ABOUT THIS TASK: Please return the material from the line with "coordinates (436, 297)." to the line with "(2446, 786).", copying each line exactly as it appears.
════════════════
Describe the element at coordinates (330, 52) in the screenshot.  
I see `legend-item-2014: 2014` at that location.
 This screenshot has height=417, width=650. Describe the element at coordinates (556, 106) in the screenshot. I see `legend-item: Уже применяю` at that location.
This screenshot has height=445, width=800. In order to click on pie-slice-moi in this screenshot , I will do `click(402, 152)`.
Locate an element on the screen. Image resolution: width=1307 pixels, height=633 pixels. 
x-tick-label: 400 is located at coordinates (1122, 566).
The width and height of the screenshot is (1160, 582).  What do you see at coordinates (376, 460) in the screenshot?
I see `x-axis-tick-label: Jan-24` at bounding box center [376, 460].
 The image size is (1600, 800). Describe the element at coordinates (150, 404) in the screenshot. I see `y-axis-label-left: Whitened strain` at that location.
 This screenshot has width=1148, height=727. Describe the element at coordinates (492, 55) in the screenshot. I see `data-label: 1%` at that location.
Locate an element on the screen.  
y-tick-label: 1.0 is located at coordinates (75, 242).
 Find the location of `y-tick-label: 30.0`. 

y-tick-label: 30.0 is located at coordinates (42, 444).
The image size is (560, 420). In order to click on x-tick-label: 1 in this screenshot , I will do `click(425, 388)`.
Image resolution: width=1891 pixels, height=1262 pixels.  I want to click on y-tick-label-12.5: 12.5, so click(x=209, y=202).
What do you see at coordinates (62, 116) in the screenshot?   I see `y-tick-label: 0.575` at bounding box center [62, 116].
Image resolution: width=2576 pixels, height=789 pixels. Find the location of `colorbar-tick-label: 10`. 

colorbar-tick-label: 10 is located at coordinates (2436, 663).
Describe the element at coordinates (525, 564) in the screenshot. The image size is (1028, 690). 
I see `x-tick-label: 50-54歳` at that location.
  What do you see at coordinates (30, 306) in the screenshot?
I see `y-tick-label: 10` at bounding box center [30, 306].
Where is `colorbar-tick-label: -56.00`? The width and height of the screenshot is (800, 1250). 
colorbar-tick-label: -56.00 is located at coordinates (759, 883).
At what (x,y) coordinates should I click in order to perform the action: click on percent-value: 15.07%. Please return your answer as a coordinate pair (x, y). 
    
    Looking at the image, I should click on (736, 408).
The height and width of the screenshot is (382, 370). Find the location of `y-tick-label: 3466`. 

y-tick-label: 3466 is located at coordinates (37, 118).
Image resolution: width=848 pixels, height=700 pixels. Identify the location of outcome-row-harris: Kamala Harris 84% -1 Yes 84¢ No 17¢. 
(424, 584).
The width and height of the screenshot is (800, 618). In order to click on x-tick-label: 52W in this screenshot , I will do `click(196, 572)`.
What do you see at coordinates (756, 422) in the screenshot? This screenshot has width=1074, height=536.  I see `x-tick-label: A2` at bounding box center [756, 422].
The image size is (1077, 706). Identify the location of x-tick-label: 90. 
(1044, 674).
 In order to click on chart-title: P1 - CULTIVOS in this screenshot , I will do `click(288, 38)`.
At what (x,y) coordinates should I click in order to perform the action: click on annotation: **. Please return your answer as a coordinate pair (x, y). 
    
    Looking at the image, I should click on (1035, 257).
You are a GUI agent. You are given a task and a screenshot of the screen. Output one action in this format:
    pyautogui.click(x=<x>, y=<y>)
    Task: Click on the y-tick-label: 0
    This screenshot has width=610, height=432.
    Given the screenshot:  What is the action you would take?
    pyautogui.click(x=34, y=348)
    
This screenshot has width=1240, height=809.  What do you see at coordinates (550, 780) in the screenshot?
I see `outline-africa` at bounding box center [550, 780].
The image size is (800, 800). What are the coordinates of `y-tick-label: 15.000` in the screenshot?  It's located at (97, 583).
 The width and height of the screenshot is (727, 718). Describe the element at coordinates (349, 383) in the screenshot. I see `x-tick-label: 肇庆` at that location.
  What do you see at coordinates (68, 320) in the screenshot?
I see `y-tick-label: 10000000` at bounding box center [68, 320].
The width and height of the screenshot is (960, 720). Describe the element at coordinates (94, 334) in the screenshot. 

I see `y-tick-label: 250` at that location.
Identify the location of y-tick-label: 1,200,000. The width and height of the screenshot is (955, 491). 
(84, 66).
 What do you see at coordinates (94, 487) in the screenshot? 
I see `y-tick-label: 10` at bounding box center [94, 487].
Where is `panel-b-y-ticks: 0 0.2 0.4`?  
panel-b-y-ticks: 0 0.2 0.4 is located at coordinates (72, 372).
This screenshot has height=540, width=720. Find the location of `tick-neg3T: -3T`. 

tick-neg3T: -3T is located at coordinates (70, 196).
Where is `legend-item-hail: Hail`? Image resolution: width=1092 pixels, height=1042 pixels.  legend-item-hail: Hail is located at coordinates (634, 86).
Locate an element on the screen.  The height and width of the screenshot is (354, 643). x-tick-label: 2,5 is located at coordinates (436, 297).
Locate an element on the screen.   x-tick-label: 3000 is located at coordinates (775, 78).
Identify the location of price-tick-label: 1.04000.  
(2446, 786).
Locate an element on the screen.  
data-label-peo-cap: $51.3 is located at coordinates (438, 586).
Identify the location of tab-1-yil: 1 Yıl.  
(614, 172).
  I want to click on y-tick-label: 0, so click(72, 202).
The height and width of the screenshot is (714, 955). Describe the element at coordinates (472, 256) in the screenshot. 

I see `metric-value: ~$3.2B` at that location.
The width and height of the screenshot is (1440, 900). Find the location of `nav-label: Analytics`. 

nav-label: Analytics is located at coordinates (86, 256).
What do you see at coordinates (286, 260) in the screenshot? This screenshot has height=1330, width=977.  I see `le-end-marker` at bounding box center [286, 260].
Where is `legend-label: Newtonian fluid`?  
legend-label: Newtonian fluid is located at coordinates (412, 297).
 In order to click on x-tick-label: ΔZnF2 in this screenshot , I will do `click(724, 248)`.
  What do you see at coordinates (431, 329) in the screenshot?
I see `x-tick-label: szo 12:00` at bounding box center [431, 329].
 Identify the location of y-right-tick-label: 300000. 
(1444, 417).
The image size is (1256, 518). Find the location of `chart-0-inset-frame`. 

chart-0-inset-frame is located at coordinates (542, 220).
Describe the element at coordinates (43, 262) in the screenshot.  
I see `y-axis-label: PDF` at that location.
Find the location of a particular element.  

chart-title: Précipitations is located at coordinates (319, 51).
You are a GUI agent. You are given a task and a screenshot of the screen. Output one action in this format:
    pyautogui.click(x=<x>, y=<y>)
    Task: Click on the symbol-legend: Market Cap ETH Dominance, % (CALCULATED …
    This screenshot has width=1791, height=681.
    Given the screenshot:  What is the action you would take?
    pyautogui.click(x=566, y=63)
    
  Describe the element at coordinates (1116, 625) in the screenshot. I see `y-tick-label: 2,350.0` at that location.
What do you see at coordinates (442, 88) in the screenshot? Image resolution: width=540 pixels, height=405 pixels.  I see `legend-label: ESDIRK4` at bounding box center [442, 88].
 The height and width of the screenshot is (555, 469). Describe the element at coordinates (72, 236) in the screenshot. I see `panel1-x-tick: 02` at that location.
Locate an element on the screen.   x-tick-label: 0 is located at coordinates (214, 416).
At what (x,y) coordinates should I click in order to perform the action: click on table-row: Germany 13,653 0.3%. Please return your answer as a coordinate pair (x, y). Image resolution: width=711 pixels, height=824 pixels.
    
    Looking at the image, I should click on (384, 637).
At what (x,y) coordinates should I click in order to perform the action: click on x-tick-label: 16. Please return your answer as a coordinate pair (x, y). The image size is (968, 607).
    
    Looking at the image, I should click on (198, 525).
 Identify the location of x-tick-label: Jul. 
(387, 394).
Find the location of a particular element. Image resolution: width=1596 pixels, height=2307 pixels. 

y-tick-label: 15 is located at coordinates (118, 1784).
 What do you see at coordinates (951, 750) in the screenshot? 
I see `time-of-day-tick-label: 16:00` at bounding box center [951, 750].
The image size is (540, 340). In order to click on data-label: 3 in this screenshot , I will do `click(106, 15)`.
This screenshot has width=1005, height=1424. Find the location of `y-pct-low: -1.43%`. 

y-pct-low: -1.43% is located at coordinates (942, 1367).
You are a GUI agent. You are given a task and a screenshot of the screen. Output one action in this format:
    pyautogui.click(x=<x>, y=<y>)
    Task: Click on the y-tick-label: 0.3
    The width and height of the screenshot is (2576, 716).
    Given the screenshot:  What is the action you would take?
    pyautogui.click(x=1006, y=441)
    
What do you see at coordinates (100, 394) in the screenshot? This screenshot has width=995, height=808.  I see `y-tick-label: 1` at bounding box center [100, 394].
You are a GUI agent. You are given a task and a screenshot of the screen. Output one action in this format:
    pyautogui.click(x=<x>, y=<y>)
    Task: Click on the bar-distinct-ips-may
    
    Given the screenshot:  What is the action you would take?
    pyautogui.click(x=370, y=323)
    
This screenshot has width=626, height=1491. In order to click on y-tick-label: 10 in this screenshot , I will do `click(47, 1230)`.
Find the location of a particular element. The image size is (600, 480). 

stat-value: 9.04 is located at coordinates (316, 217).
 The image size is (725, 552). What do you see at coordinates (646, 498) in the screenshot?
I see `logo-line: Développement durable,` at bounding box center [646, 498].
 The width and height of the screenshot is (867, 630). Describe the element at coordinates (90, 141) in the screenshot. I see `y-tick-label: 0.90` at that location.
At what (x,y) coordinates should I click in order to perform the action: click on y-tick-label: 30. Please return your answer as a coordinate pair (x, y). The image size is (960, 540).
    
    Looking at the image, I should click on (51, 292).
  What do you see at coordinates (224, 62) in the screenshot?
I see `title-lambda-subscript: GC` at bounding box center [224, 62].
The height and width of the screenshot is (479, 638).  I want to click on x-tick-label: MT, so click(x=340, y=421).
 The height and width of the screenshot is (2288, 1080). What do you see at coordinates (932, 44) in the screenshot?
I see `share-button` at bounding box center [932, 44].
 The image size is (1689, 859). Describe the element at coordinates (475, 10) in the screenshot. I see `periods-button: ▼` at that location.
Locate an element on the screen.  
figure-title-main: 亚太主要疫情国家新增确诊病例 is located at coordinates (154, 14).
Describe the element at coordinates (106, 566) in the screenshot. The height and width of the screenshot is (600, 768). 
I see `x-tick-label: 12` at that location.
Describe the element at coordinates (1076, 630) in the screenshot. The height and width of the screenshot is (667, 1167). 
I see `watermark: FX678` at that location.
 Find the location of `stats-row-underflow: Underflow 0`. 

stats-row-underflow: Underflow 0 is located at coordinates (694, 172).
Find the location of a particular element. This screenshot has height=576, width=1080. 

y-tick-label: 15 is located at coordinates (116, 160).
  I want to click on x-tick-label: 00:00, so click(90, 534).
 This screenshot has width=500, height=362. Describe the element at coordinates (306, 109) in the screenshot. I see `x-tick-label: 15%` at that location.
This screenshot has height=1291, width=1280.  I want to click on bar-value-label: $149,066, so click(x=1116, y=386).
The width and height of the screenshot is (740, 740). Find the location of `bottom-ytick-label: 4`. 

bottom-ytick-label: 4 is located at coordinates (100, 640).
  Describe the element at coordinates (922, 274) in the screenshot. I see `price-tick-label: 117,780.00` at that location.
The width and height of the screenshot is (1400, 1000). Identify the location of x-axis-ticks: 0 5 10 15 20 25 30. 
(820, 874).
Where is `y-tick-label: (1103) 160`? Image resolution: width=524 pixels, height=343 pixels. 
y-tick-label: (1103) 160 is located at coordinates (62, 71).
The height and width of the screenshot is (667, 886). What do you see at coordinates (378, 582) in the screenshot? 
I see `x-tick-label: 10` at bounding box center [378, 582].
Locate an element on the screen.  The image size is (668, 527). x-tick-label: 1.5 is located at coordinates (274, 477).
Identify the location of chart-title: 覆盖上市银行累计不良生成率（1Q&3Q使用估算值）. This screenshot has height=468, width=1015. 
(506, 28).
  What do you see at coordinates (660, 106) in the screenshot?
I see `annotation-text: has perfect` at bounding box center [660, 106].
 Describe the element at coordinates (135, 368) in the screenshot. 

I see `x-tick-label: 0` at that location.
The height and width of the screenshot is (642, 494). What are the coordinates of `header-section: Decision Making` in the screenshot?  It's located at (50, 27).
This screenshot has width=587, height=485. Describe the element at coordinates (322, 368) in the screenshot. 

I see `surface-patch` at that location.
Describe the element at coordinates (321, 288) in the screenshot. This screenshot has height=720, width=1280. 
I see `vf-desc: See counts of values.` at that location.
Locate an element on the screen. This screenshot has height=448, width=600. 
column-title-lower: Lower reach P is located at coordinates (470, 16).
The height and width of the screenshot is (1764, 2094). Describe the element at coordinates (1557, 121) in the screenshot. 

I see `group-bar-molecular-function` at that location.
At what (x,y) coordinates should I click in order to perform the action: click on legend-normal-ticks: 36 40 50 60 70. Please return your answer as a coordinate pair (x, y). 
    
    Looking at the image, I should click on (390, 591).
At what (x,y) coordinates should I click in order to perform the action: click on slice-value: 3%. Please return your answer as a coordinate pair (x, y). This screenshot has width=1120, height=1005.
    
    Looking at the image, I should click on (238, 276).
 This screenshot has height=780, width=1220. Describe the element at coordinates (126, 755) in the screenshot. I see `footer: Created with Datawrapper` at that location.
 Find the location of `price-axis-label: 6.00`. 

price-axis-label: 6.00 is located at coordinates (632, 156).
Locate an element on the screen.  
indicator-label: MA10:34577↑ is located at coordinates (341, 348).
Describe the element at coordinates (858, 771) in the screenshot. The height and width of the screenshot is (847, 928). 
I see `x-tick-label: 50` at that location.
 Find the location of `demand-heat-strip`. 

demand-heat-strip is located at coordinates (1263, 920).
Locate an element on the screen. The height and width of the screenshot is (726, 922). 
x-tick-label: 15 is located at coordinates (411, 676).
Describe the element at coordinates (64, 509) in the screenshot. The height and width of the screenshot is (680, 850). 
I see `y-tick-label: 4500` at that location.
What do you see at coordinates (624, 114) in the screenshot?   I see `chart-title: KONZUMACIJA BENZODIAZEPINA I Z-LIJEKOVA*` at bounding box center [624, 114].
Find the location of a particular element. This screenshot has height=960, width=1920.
════════════════
REPLY:
Locate an element on the screen.  The height and width of the screenshot is (354, 643). x-tick-label: 2,5 is located at coordinates (436, 297).
Locate an element on the screen.   x-tick-label: 3000 is located at coordinates (775, 78).
Identify the location of price-tick-label: 1.04000.  
(2446, 786).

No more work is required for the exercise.